Document segment:
......

Fig. 7.
Effect of STAT5b-RARα on STAT5b transcriptional and DNA binding activity.
(A) COS-7 cells were transiently transfected with the human prolactin receptor, a β-casein–luciferase reporter gene construct, and STAT5b with or without STAT5b-RARα. Transfected cells were stimulated without or with ovine prolactin (500 ng/mL) for 24 hours. Luciferase activity was measured and normalized for transfection efficiency using a β-galactosidase reporter construct. Data presented represent the mean ± SD of 3 separate experiments. (B) Gel-shift assays were performed using the PRE and WCEs of transiently transfected COS-7 cells that were incubated without or with prolactin (500 ng/mL) for 30 minutes. The location of the specific STAT5b/DNA complex is indicated with the solid triangle; a nonspecific band is indicated with the empty triangle. The level of protein expression, determined by immunoblotting with antibody against STAT5b, is shown in the bottom panel. (C) 293T cells were transiently transfected with the human β-casein–luciferase reporter gene construct and expression constructs for IL-2Rβ, γC, Jak3, and STAT5b with or without STAT5b-RARα. Transfected cells were incubated without or with IL-2 (50 ng/mL) for 24 hours. Luciferase activity was measured and normalized for transfection efficiency using a β-galactosidase reporter construct. Data presented represent the mean ± SD of 4 separate experiments. (D) Gel-shift assays were performed using the PRE and WCEs from IL-2R reconstituted and transiently transfected COS-7 cells that were incubated without or with IL-2 (50 ng/mL) for 30 minutes. The location of the specific STAT5b/DNA complex is indicated with the solid triangle; a nonspecific band is indicated with the empty triangle. The arrow indicates the position of the supershifted band. Levels of protein expression, determined by immunoblotting with antibody against STAT5b, are shown in the bottom panel for lanes 1 through 6.

......

Data shown:
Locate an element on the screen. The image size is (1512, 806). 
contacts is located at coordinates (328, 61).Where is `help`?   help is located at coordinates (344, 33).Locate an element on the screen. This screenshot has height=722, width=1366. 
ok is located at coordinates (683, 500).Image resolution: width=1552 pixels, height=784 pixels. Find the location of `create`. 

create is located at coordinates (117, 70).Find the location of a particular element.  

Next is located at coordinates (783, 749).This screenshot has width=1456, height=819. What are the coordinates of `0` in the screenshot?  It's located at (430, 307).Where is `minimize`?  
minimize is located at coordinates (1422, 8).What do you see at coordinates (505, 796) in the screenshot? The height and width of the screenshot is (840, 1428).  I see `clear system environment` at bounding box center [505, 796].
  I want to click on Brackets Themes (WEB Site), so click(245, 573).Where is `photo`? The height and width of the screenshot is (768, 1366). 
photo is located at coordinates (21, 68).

......

Problems to work on:
1 – From the figure legend above, list the proteins whose expression constructs were introduced into 293T cells in panel (C). Leave out the reporter gene construct.
2 – Please answer these from the figure legend above, marking each answer with its letter:
(a) At what concentration was ovine prolactin applied?
(b) How many separate experiments do the data in panel (C) represent?
(c) What does the empty triangle mark in the gel-shift assays?
3 – In the figure legend above, rewrite the paragraph beginning "(A) COS-7 cells were transiently transfected" as a short list, one item per panel, keeping its main facts.

Set of answers:
1 – IL-2Rβ, γC, Jak3, STAT5b, and STAT5b-RARα (included in some transfections).

2 –
(a) 500 ng/mL
(b) 4
(c) A nonspecific band

3 –
- (A) COS-7 cells were transfected with the human prolactin receptor, a β-casein–luciferase reporter, and STAT5b, with or without STAT5b-RARα. They were then treated with or without ovine prolactin (500 ng/mL) for 24 hours. Luciferase activity was normalized to a β-galactosidase reporter. Values are the mean ± SD of 3 experiments.
- (B) Gel-shift assays used the PRE and WCEs of transfected COS-7 cells treated with or without prolactin (500 ng/mL) for 30 minutes. The solid triangle marks the specific STAT5b/DNA complex, and the empty triangle marks a nonspecific band. STAT5b immunoblotting in the bottom panel shows protein expression.
- (C) 293T cells were transfected with the human β-casein–luciferase reporter plus IL-2Rβ, γC, Jak3, and STAT5b, with or without STAT5b-RARα. They were then treated with or without IL-2 (50 ng/mL) for 24 hours. Luciferase activity was normalized to a β-galactosidase reporter. Values are the mean ± SD of 4 experiments.
- (D) Gel-shift assays used the PRE and WCEs of IL-2R-reconstituted, transfected COS-7 cells treated with or without IL-2 (50 ng/mL) for 30 minutes. The solid triangle marks the specific STAT5b/DNA complex, the empty triangle marks a nonspecific band, and the arrow marks the supershifted band. STAT5b immunoblotting in the bottom panel shows protein expression for lanes 1 through 6.